A severe case of COVID-19 significantly raises death risk in following year, UF study shows
The research points to a range of causes of death that can strike in the year after a patient is hospitalized.
New research shows that people who are hospitalized with severe illness due to COVID-19 are more than twice as likely to die in the following year compared to people who did not contract the virus.
In this conversation, the study's lead author, Arch Mainous, a professor of medicine at the University of Florida, says the research points to the need for vaccination to prevent people from getting severe COVID-19 in the first place.
Tell me about the research that you've done prior to this.
One of the earlier studies that we did that led up to this one on mortality was we looked at people who had had COVID, and found that those who had severe COVID — that means they had been hospitalized — were much more likely over the ensuing six months after recovery to be hospitalized. And these people were being hospitalized for conditions that weren't COVID: strokes and heart attacks and things like that.
So in this case study, you looked at the risk of mortality after having severe COVID. What did you find?
We looked at the risk of mortality or death over the next 12 months and discovered that people who had severe COVID, much like with the people who were more likely to be hospitalized, were much more likely to die. Now they're dying within 12 months. Now this is this is quite staggering, because these are not being listed as COVID deaths. But even more so it's staggering because when we think about risks of future disease and things like that, when we think of like heart disease, for example, we follow them out for 10 years. So we have a 10 year risk. This is all happening within the next year. So this is actually quite, quite scary when you think about it that, that an outcome of severe COVID is that you're much more likely to die.
How much more likely to die? Can you quantify that risk?
Yeah, so it's 2½ times more likely to die in the next 12 months. ... But let me put that into a different number. So their risk is increased 233%. Now, if we look at at people under 65 who have had severe COVID, they're 3⅓ times likely to die.
And why were people dying?
Well, that's one thing that has really fascinated us.
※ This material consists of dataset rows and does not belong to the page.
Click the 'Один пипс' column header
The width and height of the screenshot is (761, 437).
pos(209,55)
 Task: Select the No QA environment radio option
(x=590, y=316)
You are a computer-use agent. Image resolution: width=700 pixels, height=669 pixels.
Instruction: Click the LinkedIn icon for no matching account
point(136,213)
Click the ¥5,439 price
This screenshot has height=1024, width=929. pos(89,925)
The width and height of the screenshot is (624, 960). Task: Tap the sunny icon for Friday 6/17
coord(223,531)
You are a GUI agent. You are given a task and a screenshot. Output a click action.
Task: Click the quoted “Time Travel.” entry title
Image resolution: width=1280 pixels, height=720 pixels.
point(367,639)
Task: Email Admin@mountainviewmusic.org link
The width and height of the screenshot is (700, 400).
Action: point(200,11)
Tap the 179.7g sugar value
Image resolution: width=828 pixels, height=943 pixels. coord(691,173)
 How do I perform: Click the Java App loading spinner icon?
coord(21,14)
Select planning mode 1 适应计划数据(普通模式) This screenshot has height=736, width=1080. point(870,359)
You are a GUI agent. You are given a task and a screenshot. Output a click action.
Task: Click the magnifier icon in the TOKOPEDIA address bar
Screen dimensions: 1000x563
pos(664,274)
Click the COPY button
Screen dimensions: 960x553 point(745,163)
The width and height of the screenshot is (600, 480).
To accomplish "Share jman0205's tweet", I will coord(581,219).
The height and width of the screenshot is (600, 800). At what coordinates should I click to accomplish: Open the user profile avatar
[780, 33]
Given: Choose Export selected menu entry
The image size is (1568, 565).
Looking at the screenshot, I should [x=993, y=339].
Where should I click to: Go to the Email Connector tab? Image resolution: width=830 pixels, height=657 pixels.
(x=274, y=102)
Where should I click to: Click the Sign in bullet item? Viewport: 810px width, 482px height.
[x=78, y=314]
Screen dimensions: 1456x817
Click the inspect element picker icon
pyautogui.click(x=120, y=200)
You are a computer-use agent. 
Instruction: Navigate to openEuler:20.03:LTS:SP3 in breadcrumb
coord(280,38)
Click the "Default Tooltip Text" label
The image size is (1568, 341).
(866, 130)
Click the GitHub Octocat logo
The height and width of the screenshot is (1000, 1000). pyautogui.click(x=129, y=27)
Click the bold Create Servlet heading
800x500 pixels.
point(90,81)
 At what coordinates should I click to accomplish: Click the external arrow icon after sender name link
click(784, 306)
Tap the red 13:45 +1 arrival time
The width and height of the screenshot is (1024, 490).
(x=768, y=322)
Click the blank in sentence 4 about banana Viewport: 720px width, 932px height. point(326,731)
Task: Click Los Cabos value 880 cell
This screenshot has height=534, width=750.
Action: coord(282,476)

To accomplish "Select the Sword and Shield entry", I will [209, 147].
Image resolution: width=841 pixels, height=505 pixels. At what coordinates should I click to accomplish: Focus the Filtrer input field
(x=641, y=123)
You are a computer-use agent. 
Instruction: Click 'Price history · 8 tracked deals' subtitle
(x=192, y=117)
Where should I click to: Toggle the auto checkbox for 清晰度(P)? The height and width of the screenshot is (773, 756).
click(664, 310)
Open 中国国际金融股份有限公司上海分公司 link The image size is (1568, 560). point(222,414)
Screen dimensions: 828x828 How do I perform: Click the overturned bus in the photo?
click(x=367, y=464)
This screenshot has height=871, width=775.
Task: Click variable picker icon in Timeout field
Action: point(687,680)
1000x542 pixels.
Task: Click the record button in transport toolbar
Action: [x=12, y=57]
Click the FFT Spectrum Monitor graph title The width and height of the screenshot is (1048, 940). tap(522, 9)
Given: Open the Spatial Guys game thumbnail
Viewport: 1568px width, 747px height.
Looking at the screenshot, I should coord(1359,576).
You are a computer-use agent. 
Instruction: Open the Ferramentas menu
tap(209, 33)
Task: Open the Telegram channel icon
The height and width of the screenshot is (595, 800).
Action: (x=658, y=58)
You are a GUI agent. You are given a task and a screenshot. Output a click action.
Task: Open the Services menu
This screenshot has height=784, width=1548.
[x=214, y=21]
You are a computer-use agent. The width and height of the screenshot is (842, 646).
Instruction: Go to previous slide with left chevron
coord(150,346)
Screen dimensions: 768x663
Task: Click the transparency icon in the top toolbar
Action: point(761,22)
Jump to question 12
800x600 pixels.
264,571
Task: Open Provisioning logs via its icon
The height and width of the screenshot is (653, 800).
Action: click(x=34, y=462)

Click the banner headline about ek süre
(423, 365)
So when we look at the reasons why some people go into the hospital with COVID, (there are) some things that we would think should follow from COVID — cardiovascular disease, respiratory disease, even clotting diseases. What we found when people died, it turns out that among the people who had severe COVID, only about a third fell into those three main categories of cardiovascular disease, respiratory disease, and clotting. And so they were dying of a lot of things that are also out there that we don't really usually associate with COVID. So it might be something related to kidneys, it might be something else. That actually is very, very important, because it makes us think that the damage done by COVID is so significant that it's affecting your entire body.
How do you know that these deaths aren’t random — such as being hit by a car — or something that really wasn't related?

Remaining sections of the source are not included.